╭─ TEXTE PROPOSÉ

Le peintre Raoul Dufy se voit confier pour cet ouvrage la réalisation de 12 planches aquarellées. Lui-même a toujours été captivé par les fleurs qu’il qualifie de « couleurs portées ». Dans les années 1910-1920, il produit un grand nombre de motifs floraux stylisés pour ses projets décoratifs avec les maisons textiles Paul Poiret et Bianchini-Férier.

Tableaux de Paris, recueil collectif

Tableaux de Paris est un ouvrage collectif publié par Jean-Gabriel Daragnès en 1927 en hommage à la ville de Paris, auquel ont collaboré des écrivains et des artistes en vogue à cette époque et dont la grande majorité est représentée dans les collections du musée.

╰─
╭─ LIGNES DE DONNÉES

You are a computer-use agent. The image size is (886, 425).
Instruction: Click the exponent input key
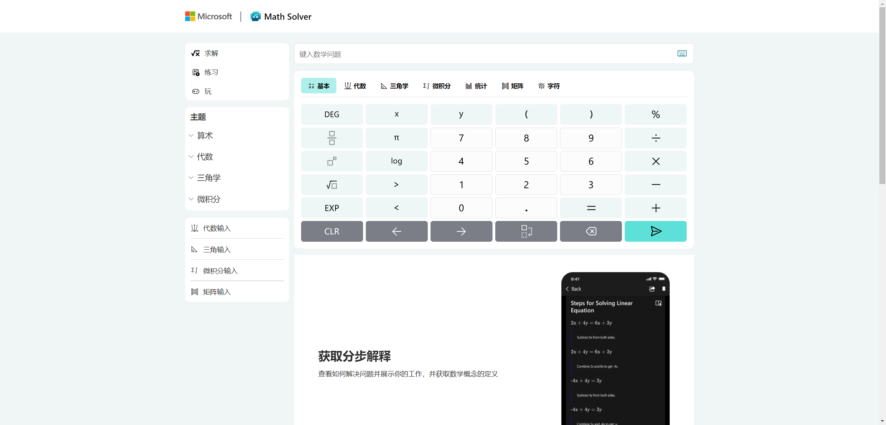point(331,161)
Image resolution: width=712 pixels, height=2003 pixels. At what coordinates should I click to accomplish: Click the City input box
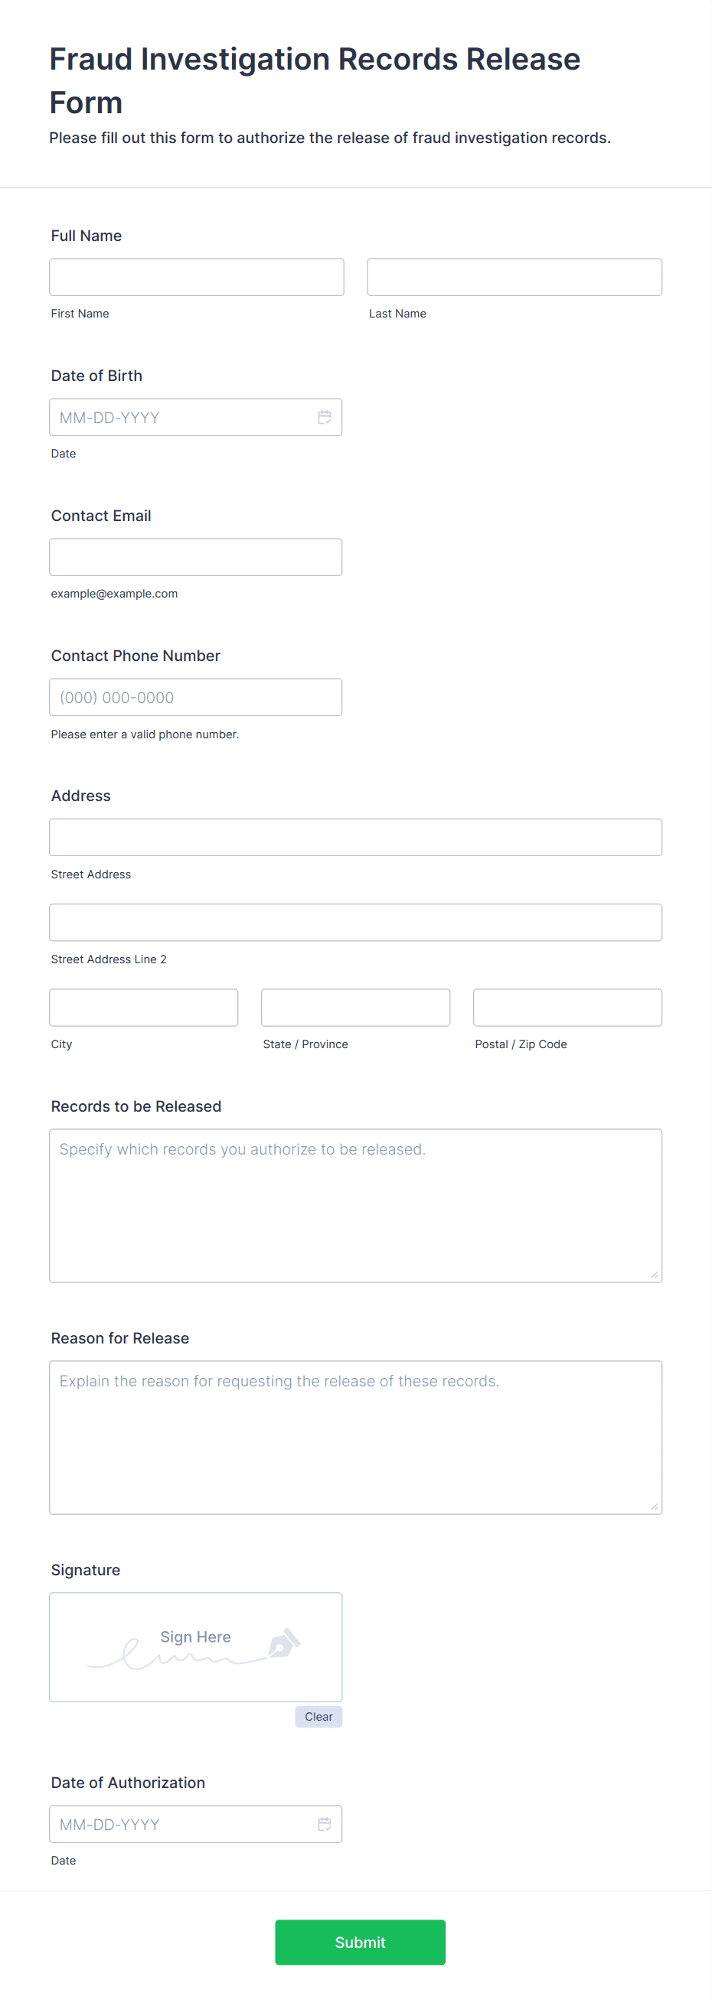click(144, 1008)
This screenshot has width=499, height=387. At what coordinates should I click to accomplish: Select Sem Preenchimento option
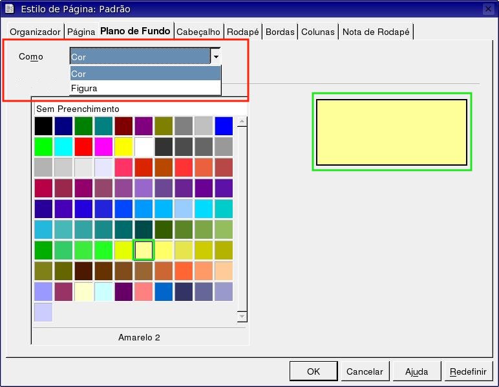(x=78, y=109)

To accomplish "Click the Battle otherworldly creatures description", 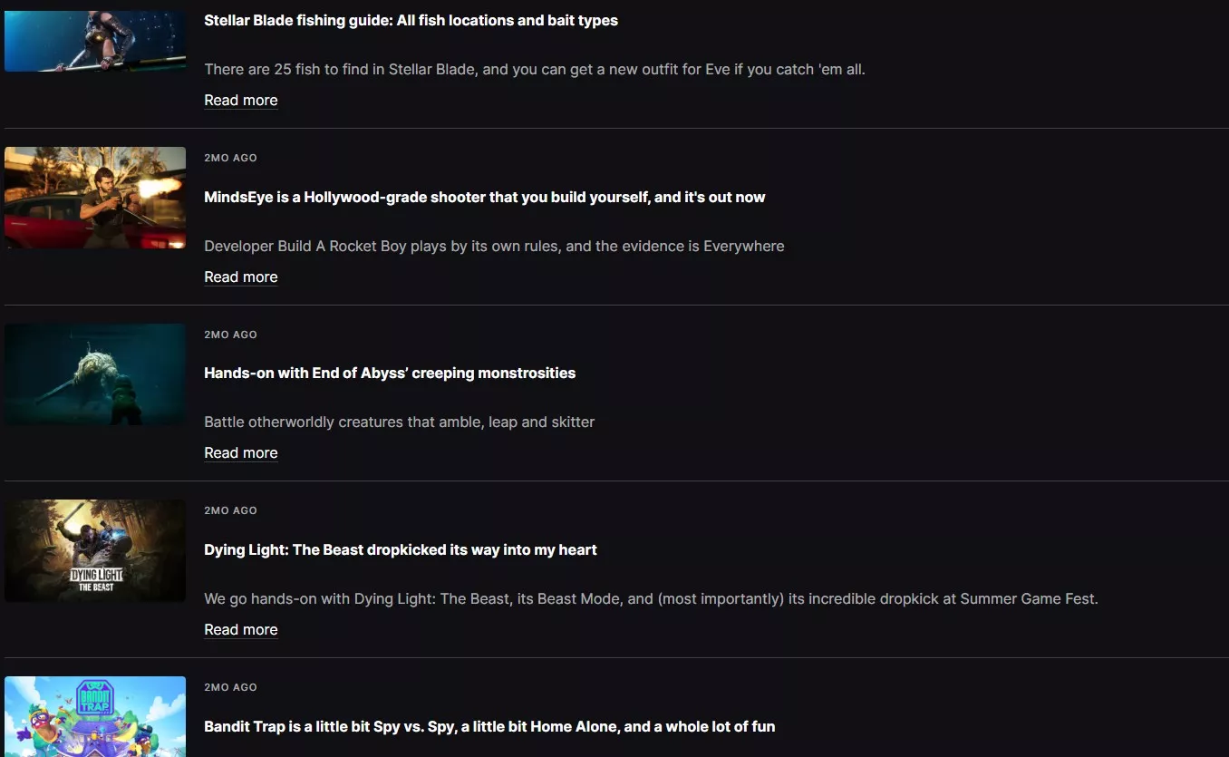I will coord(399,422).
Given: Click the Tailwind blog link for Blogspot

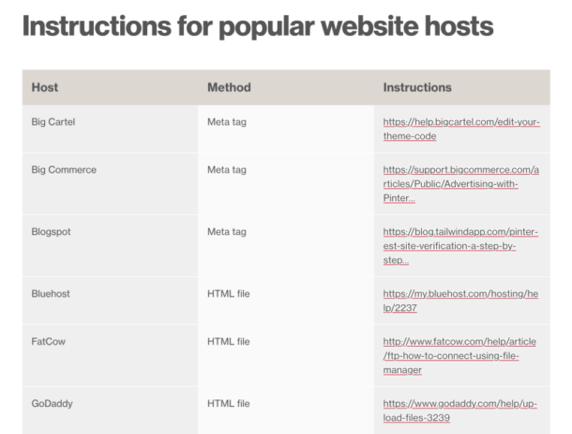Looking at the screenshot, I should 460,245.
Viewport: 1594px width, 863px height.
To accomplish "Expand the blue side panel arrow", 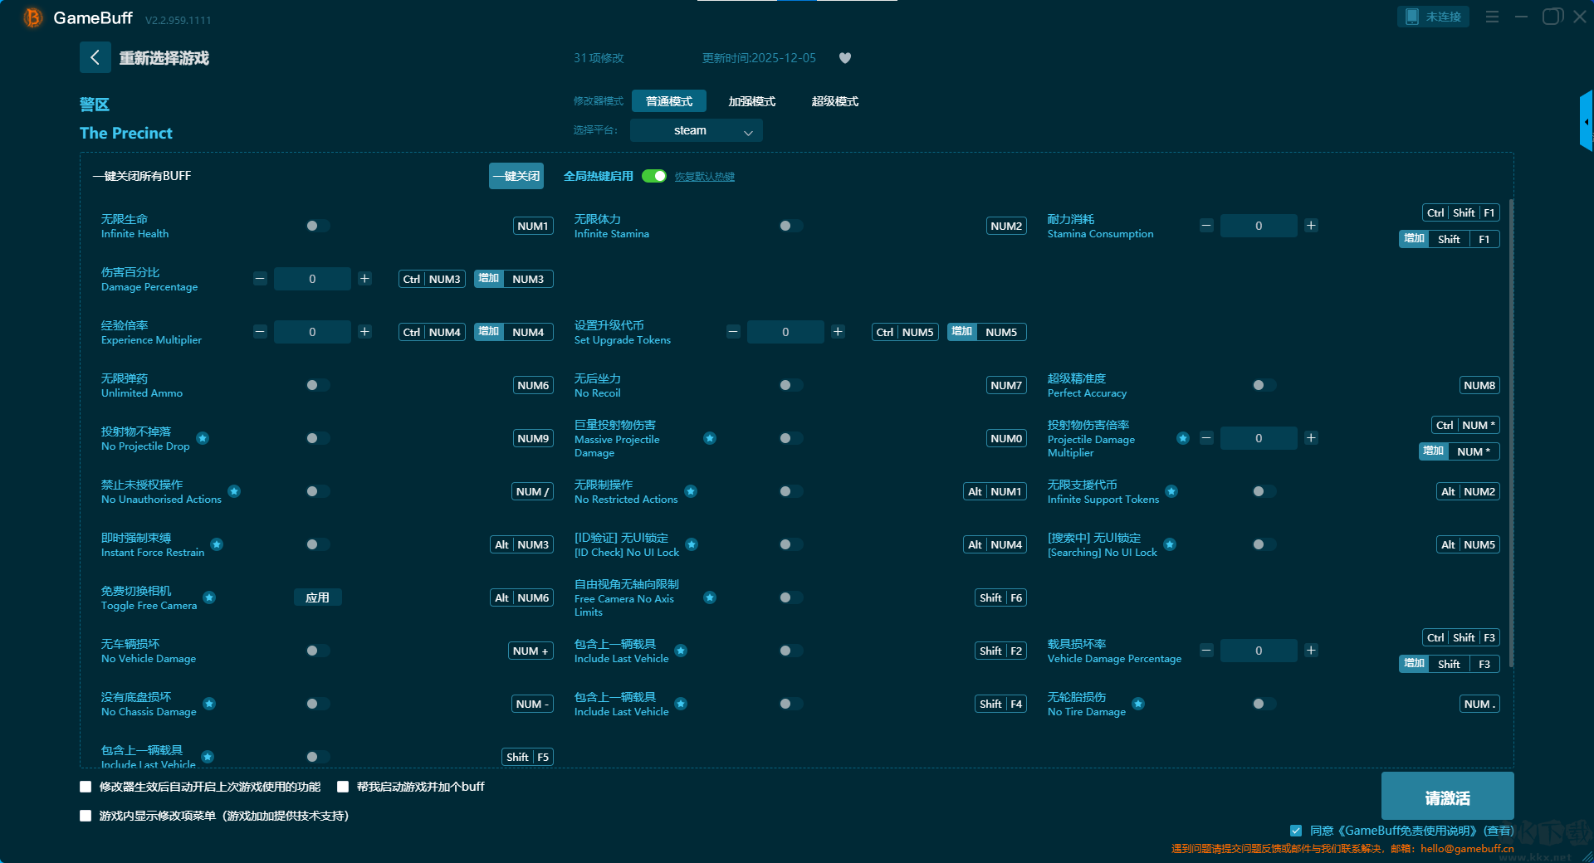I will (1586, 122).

╰─

● **TRAVAIL DEMANDÉ**:
**a.** Mettez dans une liste JSON de chaînes, une chaîne par ligne et sans les lignes vides, les rangées comprises entre le début des rangées et la ligne contenant "(x=78, y=109)", les deux bornes incluses. Veuillez laisser les images hors de la réponse.
**b.** Poursuivez le texte sur Raoul Dufy et le recueil Tableaux de Paris après sa dernière phrase.

● **RÉPONSES À L'EXERCICE**:
**a.**
[
  "You are a computer-use agent. The image size is (886, 425).",
  "Instruction: Click the exponent input key",
  "point(331,161)",
  "Image resolution: width=712 pixels, height=2003 pixels. At what coordinates should I click to accomplish: Click the City input box",
  "click(144, 1008)",
  "This screenshot has width=499, height=387. At what coordinates should I click to accomplish: Select Sem Preenchimento option",
  "(x=78, y=109)"
]

**b.**
Les vingt courts textes suivants décrivent le Paris joyeux des Années folles: Paris par Valéry, Les Courses par Allard, Rue Pigalle par Carco, Trottoir par Cocteau, Trop court par Colette, Le Provincial à Paris par Derême, La Montagne Sainte Geneviève par Duhamel, Les Deux Iles par Escholier, Paris Sportif par Giraudoux, Montmartre par Max Jacob, Les Etrangers à Paris par Jaloux, Itinéraires du Rêveur parisien par De Lacretelle, Paris de France par Larbaud, Le Champ de Mars et la Tour Eiffel par Morand, Montparnasse par Mac Orlan, Les Mystères du Palais de Justice par Salmon, Les Terrasses des Cafés par Vaudoyer, Le Vin de Paris par Vildrac, Les Bals Musettes par Warnod, La Ville par Suarès.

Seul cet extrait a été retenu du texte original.